Gut bacteria are central to human health. They are a key player in contributing to immune regulation, pathogen protection, food and drug metabolism, and vitamin synthesis. Another supporting actor in the gut, however, are bacteriophages or short phages. Despite of their extremely high abundance they have been relatively unexplored.
Researchers expect that phages play essential roles in maintaining the gut homeostasis via regulating the complex microbial networks in this habitat – so do Li Deng and Mohammadali Khan Mirzaei from the Institute of Virology at Helmholtz Zentrum München who have dedicated a great part of their research on phages. Improving our understanding of how phages regulate microbial networks in the human body might pave the way for the development of novel phage-based therapeutics. These could be used for re-establishing of health in diseases associated with gut dysbiosis or treating complicated infections by multi-resistant bacteria – a growing threat to health worldwide.
In a short interview, Li and Mohammadali give insight into the latest developments of their research.
Why should we learn more about gut phages?
Li: Phages are viruses which use bacteria as their hosts. They are probably the most abundant, most diverse, and most undescribed members of every ecosystem. The human gut is not an exception. In the environment, phages play a significant role by shaping the microbial diversity and abundance, even reprogramming the bacterial metabolism. We gain more and more evidence that phages play a similar role in the human body. Also, as phages can infect and eradicate host bacteria, they have attracted a lot of attention for therapeutic applications.
You had developed a novel technology to identify host-phage relationships called ‘viral tagging’. What is it about?

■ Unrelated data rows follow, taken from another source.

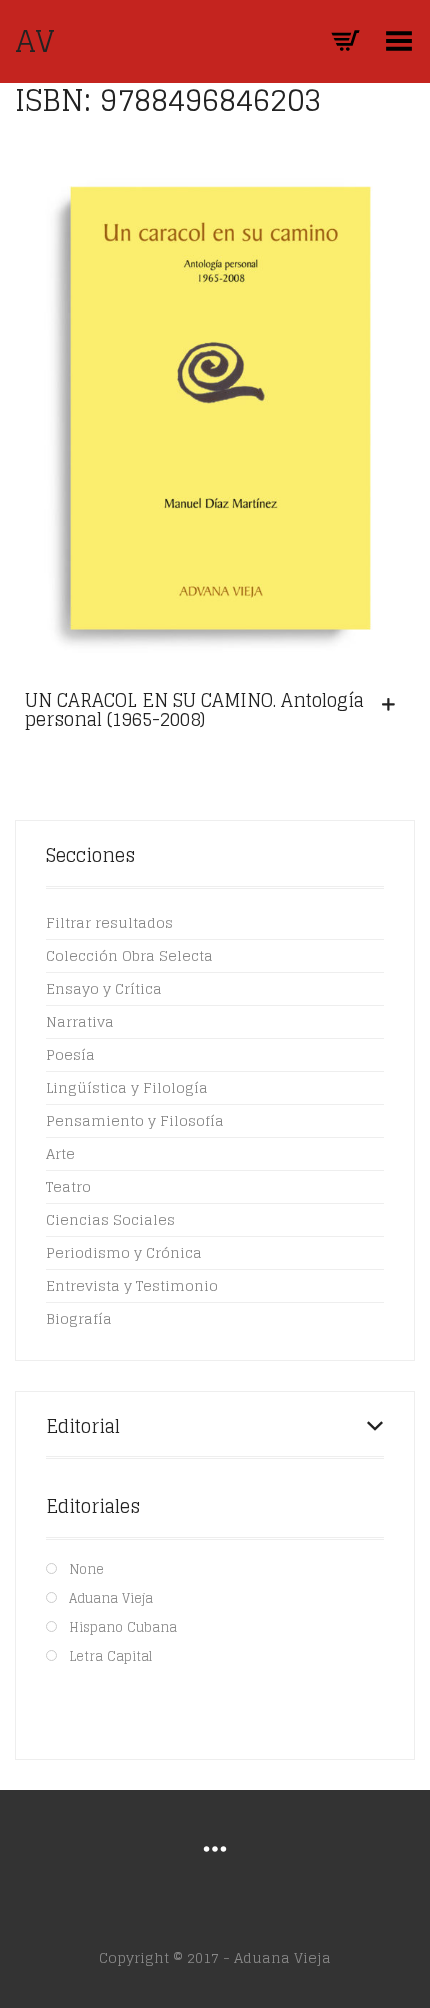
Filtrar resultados (109, 922)
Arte (60, 1153)
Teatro (68, 1186)
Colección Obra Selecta (129, 955)
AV (35, 41)
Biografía (79, 1318)
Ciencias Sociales (110, 1219)
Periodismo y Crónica (124, 1252)
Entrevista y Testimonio (132, 1285)
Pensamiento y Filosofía (135, 1120)
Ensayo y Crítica (104, 988)
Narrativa (80, 1021)
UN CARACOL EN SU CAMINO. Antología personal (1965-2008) (194, 710)
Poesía (70, 1054)
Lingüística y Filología (127, 1087)
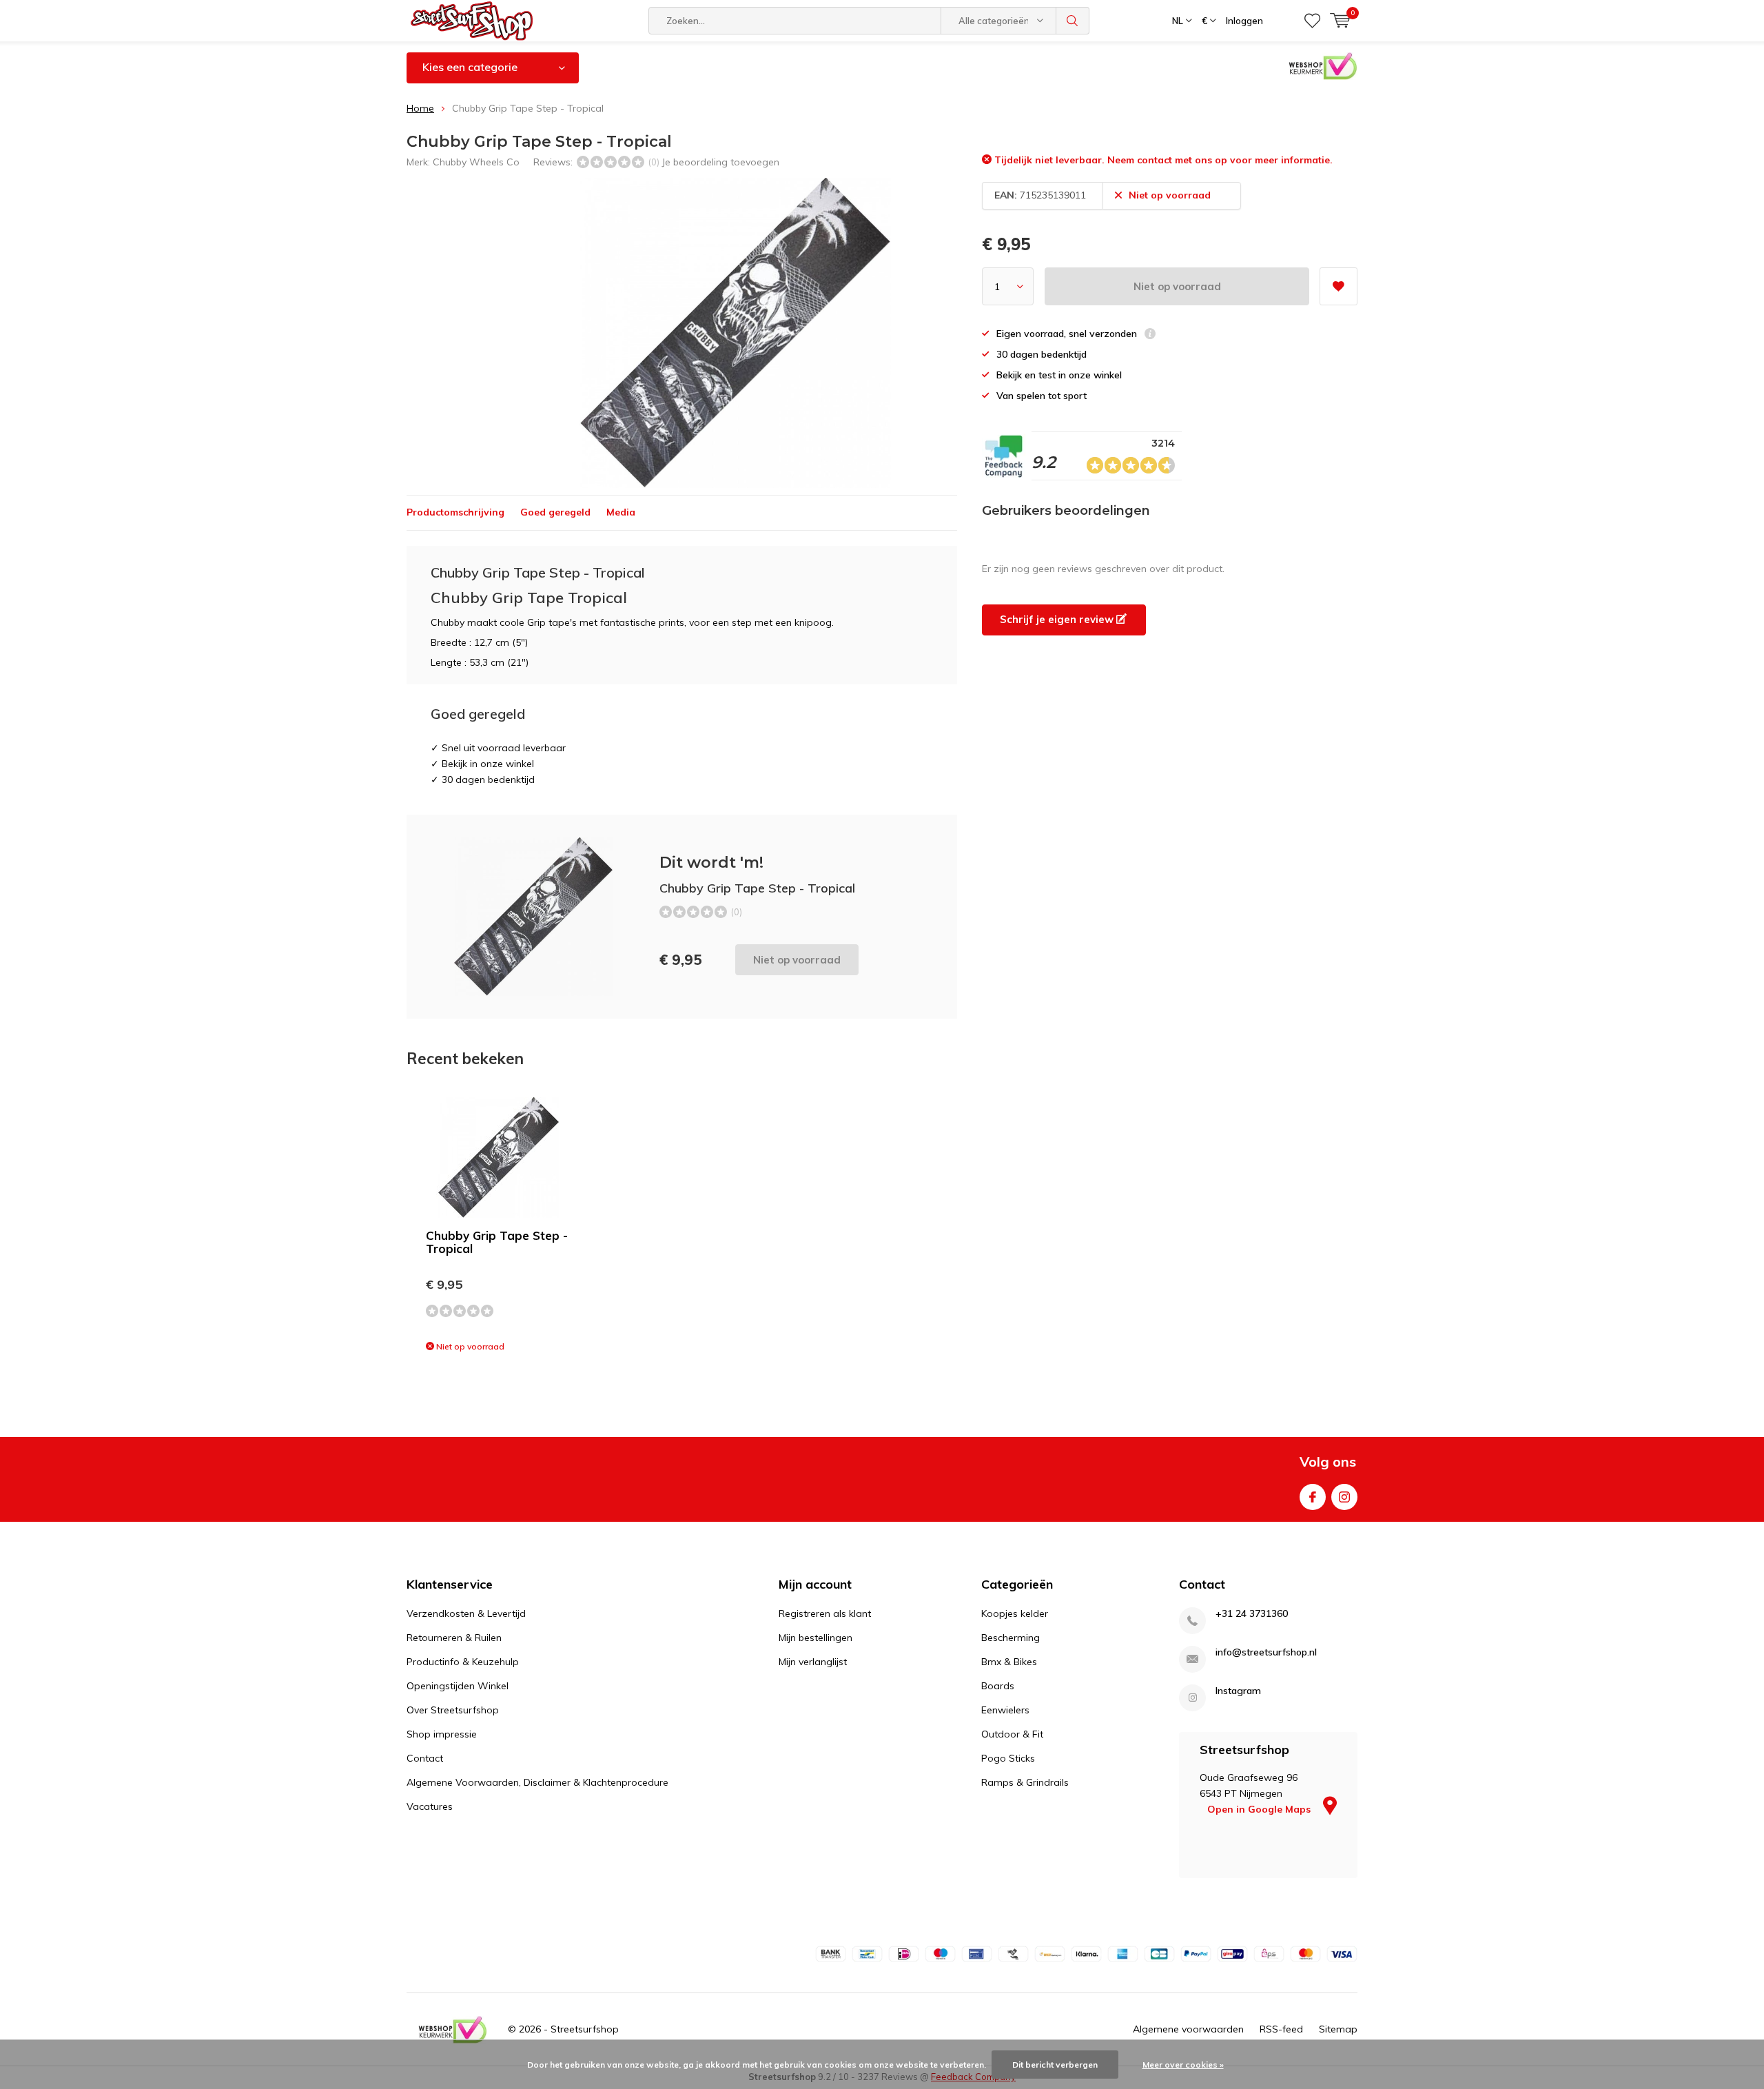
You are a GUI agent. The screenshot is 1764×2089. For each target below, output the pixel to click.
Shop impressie (442, 1734)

Li: Viral tagging is a high-throughput culture-free method to study phage-bacteria interactions on a single-cell level. It is a very complex technology but it allows us to distinguish the bacteria and the attached phages from non-infected cells and phages.
What did you discover using viral tagging?
Li: We discovered 363 unique bacteria-phage pairings in the human gut – most of them were novel gut phages infecting known bacterial hosts. Together with Phil Hugenholtz’s group at the Australian Centre for Ecogenomics we found that the majority of the bacterial hosts are targeted by more than one phage. This reveals how complex bacteria-phage interactions in the human gut are! What is also interesting, is that we found infection patterns of previously unknown phages which infect bacteria producing butyrate, a preferred energy sources for epithelial cells. A lack of those specific bacteria has been previously correlated with multiple diseases including type 2 diabetes.
Phages might become an efficient tool to treat multiple diseases by manipulating the human microbiota. Can you explain more?
Mohommadali: That is correct. One example we had a closer look at is stunting disease. Stunting is a severe growth impairment. It affects 22 per cent of children under the age of 5 years, mostly in countries where kids do not have regular access to nutrient-rich or nutrient-balanced foods. We already knew that there is a correlation between an alteration in the gut microbiota and stunting. However, despite these links, the role of phages in stunting was not explored yet. In a multi-institutional collaboration led by Corinne Maurice at McGill University Canada we found that stunted children actually showed distinct gut phages compared to non-stunted ones. In vitro, we saw that these specific phages can regulate abundance and composition of bacteria associated with stunting. This is why we expect a role of phages in the pathophysiology of child stunting. Also, we observed different bacteria-phage interactions in dependent on the age of the child. It will be crucial to learn more about these interactions and age-specific effects. Ultimately, our goal is to refine an intervention window for a potential phage-based treatment for stunting in the future.
According to you, what are the next essential steps in phage research?
Li: There is a lot we still don't know about phages, most of all their interactions with their bacterial hosts in the clinical context. With the advances in single-cell technologies and by joining forces with clinicians, we expect to get closer in understanding the complex phage-hosts interactions in near future. This is central to the success of personalized, phage-based therapeutics. It might help us to intervene the complex bacterial ecosystem in case of disease and engineer the microbiome to become a healthier one. Also, phages might be the key to treat antibiotic-resistant bacterial infections.